To help guide the player to playing most effectively, it is better to make it so that the big hellfire attack cannot be used unless the target is under the effect of the Magical Defense penalty. That clearly tells the player the two abilities are meant to be used as part of a combo, and the only logical thing to do is use the big hellfire attack after the debuff.

This design results in "rotations", where the player uses abilities in a pre-set order, a sequence, and at the end of the sequence they start again from the start. So using our example of the Wizard, the first part of the sequence is the debuff, and the finisher is the hellfire attack. Rinse and repeat, and you have a "rotation".

I like this kind of design. The abilities have clear synergy with one another. Synergy is one of my primary design principles, as is clear communication to the player of what the rules are. The best games, in my opinion, are those which don't require any kind of tutorial for the player to know how to play. Like, Pac-Man, or Super Mario Bros. Primitive as they may look today, the intuitive gameplay of Golden Age arcade games demonstrates how smartly designed they were, and appreciation for "easy to learn, difficult to master" mechanics is sorely lacking in today's industry.

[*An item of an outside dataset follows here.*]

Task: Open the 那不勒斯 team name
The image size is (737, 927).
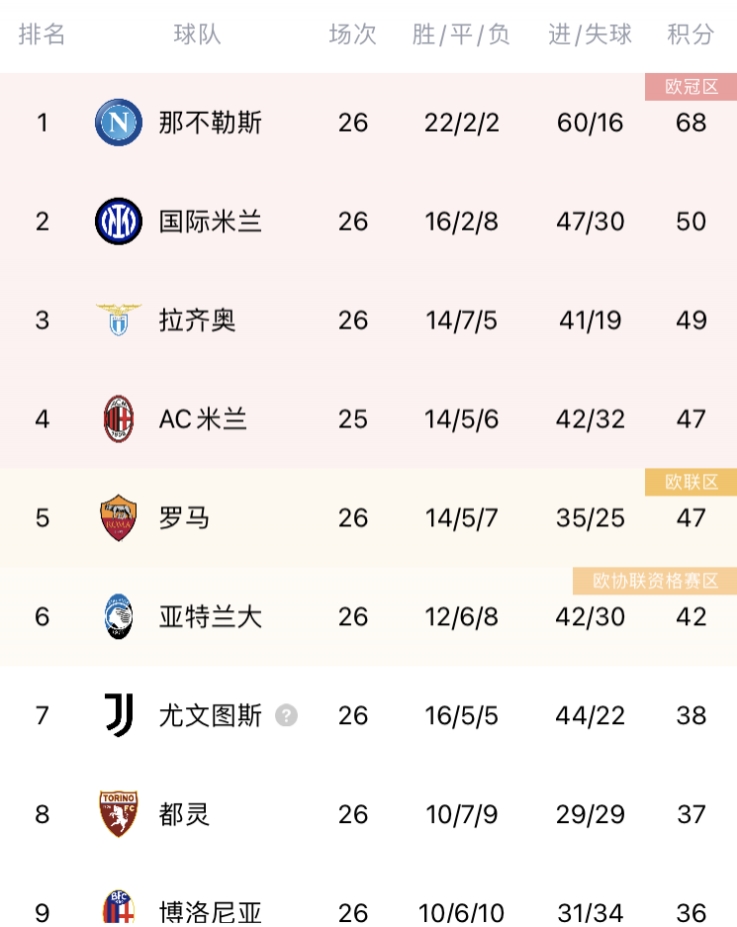Action: [210, 122]
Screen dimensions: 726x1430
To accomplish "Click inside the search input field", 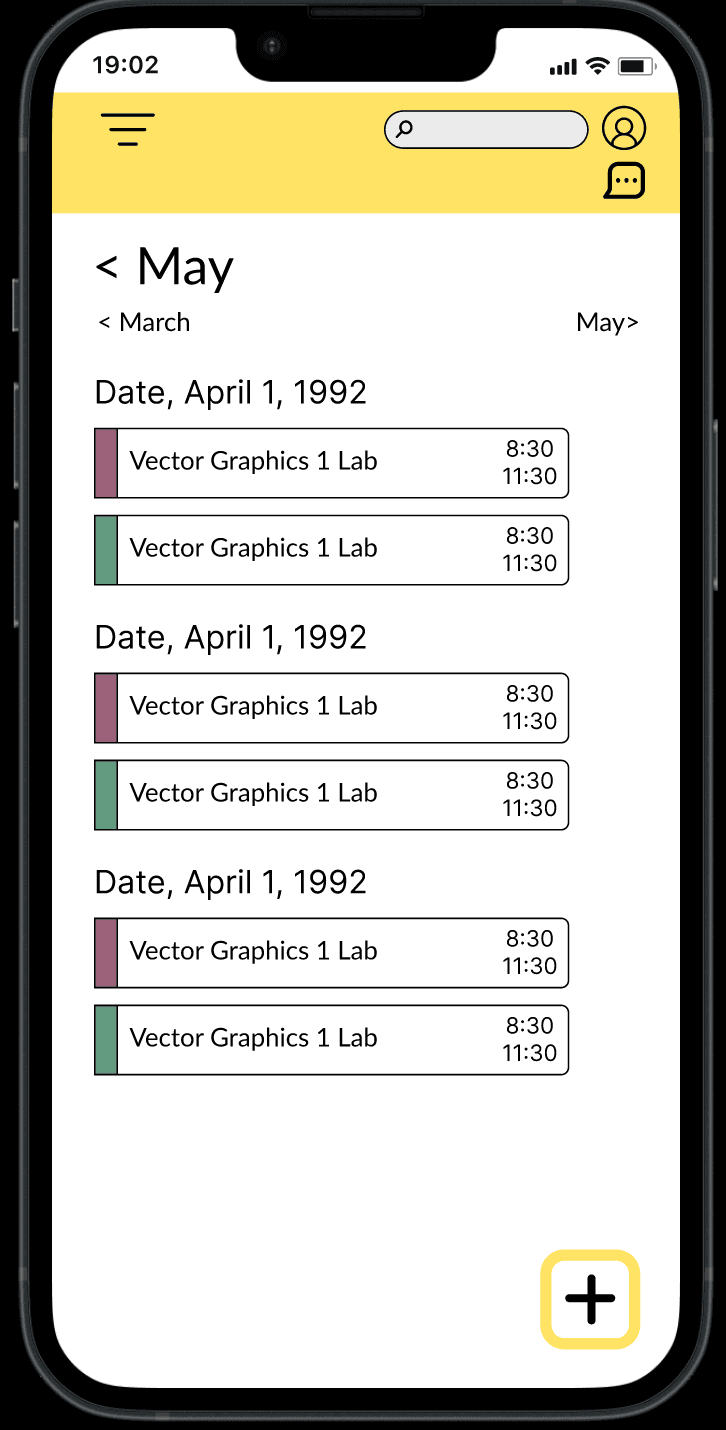I will [486, 129].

Unfortunately, by its very nature a tabletop RPG requires reading the rules, but that doesn't mean I cannot still infuse the value of intuitive rules design into my game.

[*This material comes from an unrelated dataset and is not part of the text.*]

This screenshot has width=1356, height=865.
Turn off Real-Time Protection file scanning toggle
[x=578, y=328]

The only question is how best to handle the change to the attack skills. The question is not only with how to adjust the existing abilities so they have clearly defined combos, but how best to handle the abilities that don't combo; How to make them useful and still have clear synergy.

If this were World of Warcraft, you would implement another resource that is built by using these abilities; for Death Knights, this is runic power, for Paladins it is Holy Power and for Rogues this is combo points. This built resource is then spent to power specific abilities, like a Death Knight's ranged "Death Coil" or a finisher move for a Rogue.

However....

...as my game is a tabletop system, it is harder for players with pencil and paper to track all these numbers going up and down during regular play. I do not want to have a ton of math crunching at the tabletop, as that distracts from play. And I have no talent at programming mobile applications that might best be suited to track such resources for the player.

So, I'm unsure how to proceed at the moment.

In many ways, non-digital game design is much more challenging than digital game design, since you can't just tell a computer to do the heavy lifting for the player.

It takes a great deal more ingenuity to invent new tabletop mechanics that actually improve the experience rather than frustrating players with cumbersome math.